Nothing is constant but change

Nothing is constant except change. Without going into Heraclitus, Aristotle or Chinese philosophy, we are experiencing rapid change. Can you feel it I haven’t seen this cultural change since the late 1960s. It’s radical and extreme. Alvin Toffler, author of “Future Shock” and “The Third Wave” described Future Shock as “… the fear that is evoked by too much change in too short a time.” He predicted resistance to such change, which we are now in see society.

For now, I will spare you a discussion about the division of our nation. We see this here in Madison County, where the Democratic Party is being ousted by the Republican Party at the county level. We can expect more changes as the reallocation process moves forward as Illinois has lost its population and will lose a seat in Congress. Don’t expect Chicago to take that hit. This change will come from Downstate Illinois.

The change I want to address in this column is upfront and personal for all readers. Some of you remember when Illinois routes 159 and 157 were two-lane roads. Troy Road was notorious for rear-end crashes, hence its nickname “Rear End Road” in the 1980s-90s. The demand for five lanes on these roads through the region increased for a variety of reasons. People wanted to live in Edwardsville / Glen Carbon because of the good schools and easy access to SIUE. Accommodation was reasonably priced and the water went from brown to crystal clear thanks to a computerized water management system that was new at the time. What is not to love Rep. Jay Hoffman, chairman of the Illinois House Transportation & Motor Vehicles Committee and a Democrat from Madison County, spearheaded the 159 and 157 expansion, and commercial development followed.

I joked with the late great Mayor Gary Niebur about being excited to cut a tape for a fast food restaurant on Troy Road. Now look at the big developments!

It was then that I came up with the idea of ​​promoting Metro East in the St. Louis business community. I’d worked in downtown St. Louis and in Clayton in the early 1990s. Most of the people I’ve worked with weren’t familiar to the east of the Busch Stadium. Or they knew that Sauget had bars and strip joints. But they didn’t know about any of the communities east of the Mississippi. Well, to cut a long story short, I was able to convince the Leadership Council of Southwest Illinois to run a marketing / public relations campaign to raise awareness among St. Louis and the county’s executive board that Illinois is open for business is. It seems to have worked, along with several subsequent local promotions.

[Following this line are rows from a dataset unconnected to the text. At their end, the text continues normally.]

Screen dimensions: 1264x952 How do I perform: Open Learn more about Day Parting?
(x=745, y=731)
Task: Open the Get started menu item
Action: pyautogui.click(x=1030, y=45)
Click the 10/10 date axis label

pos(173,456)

However, I never expected the transformation of communities like Edwardsville and Shiloh / O’Fallon (in St. Clair Counties) to happen so quickly. Those of us who have lived here for a long time are facing major changes that have come with commercial and residential development. Traffic in Edwardsville was similar to Chesterfield Parkway during rush hour. But there was a positive side – we no longer had to go to Fairview Heights or St. Louis to get what we needed at the store. We have had entertainment options far superior to our previous ones and our choice of restaurants is excellent.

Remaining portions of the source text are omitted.